■ Directive ■
Copy the data below word for word, beginning with the line that contains "You are a GUI" and ending after the line that contains "point(480,55)". Leave the pictures out of your copy.
-- BEGIN Source data --
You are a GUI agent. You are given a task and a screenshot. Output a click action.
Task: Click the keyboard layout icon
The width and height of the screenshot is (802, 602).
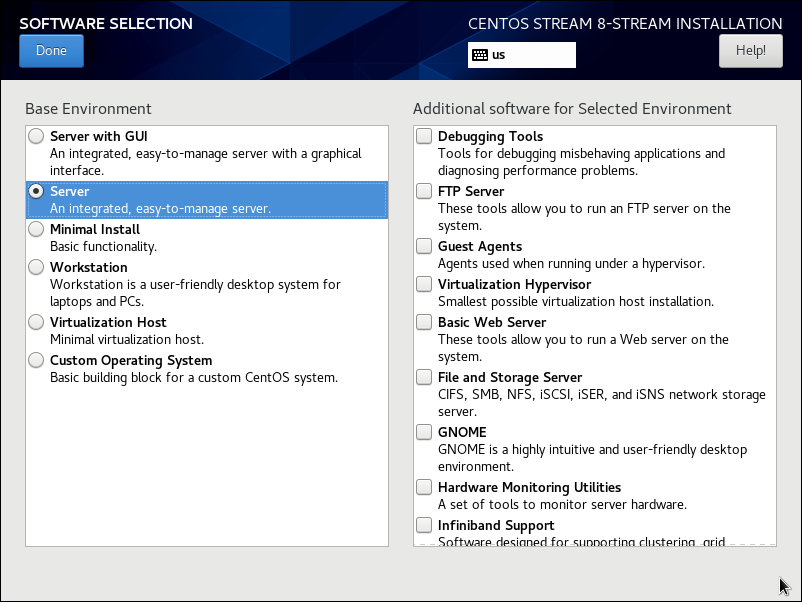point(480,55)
-- END Source data --
-- BEGIN Source data --
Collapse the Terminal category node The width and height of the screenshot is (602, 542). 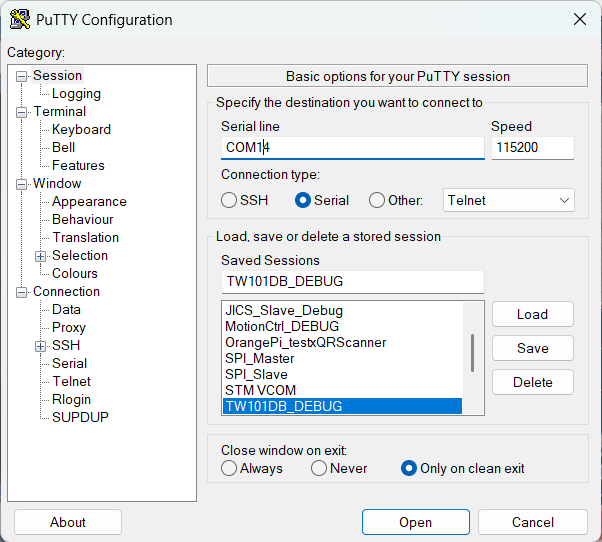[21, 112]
-- END Source data --
■ Full answer ■
You are a GUI agent. You are given a task and a screenshot. Output a click action.
Task: Click the keyboard layout icon
The width and height of the screenshot is (802, 602).
point(480,55)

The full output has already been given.